Deborah Manzoori moved to India with only a two-month notice period and little knowledge of what to expect at her new home.


When Deborah Manzoori’s husband told her about having to move to India in two months, the first thought that struck her was that the family will have to say no to taking a 10-year-old boy from Derby in their foster care.

“It was heartbreaking not taking him into our family,” Manzoori told Little India, recalling her sudden move to India from the United Kingdom with her husband and daughter in 2015. Everything happened so swiftly that the enormity of the change dawned on Manzoori much later. “Only when I was on the plane to Bengaluru did I realize that I am not just leaving the UK, but leaving behind some of my closest friends, family and the comfort of being in my own country,” she says.

Manzoori’s husband Rez works for the Rolls Royce operations in Bengaluru. While Manzoori, 47, belongs to Britain, he traces his roots to Iran and Denmark.

Manzoori tells us how her journey has been in India so far:

The First Few Weeks

I started getting gastric problems after the first few days, suffered from diarrhea and lost about 15 kg. It was a good thing that we had registered ourselves in a hospital as soon as we arrived in India. This took care of most of my sickness, and we didn’t have to run around looking for a good hospital.

A Whole New Lifestyle
In the UK, I never had to run to more than one shop to make a decent meal for my family. But here I need to go to the grocery store first, and then to the butcher’s shop and stand in the line. Sometimes the brand or organic product that I had bought the last time becomes suddenly unavailable at the store. This never used to be the case back home where I could find everything under one roof.

Challenges in India
I go to pick up my 11-year-old daughter Zahra from school every afternoon, and I find myself dealing with many rash drivers. The roads are terrible here and no one seems to drive in a lane.

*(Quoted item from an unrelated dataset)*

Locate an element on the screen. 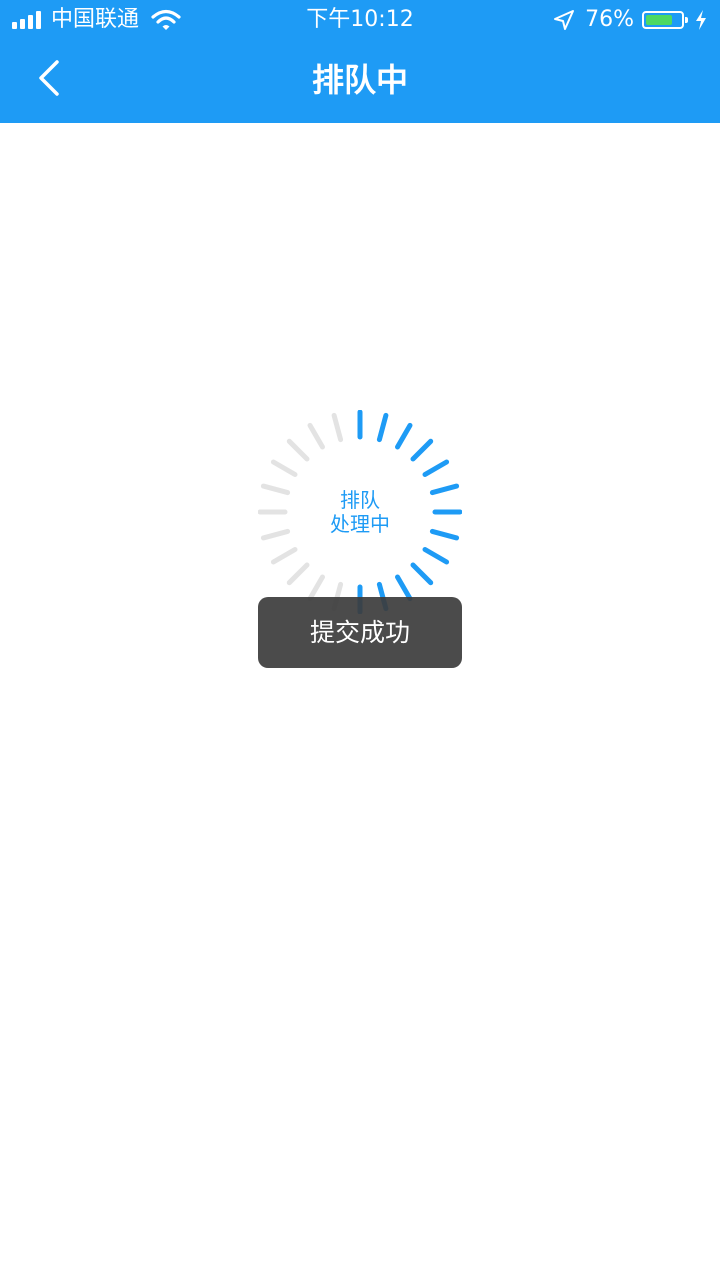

I had never experienced things like power cuts, shortage of water, bad roads, the lack of convenience to get goods for home. The list goes on. Dealing with all these troubles was one of the most challenging factors.

Cultural Differences
My husband spends most of his time at work and the only time we socialize is when we get invited for an office party, which is usually organized during a festival like Diwali or Eid. I wear a sari or a salwar kameez during these times because you stand out when you wear something different.

Traveling in the Region
We want to travel to as many nearby countries as possible while we are in India. We have been to Delhi, Hyderabad, Puducherry and other cities, and other countries like Maldives, Thailand, and Cambodia. Hong Kong and Sri Lanka are next on the list.

Social Life
My daughter goes to a global school called Stonehill International School, which is a few kilometers away from where we stay. I made some good friends when I went to a PTA meeting, where I met many expat moms and could relate to and talk to them. We have also organized many events together for the school and often catch up in a coffee shop.
I have made many expat friends through the Overseas Women’s Community (OWC), which holds monthly meetings.

The interview has been condensed and edited.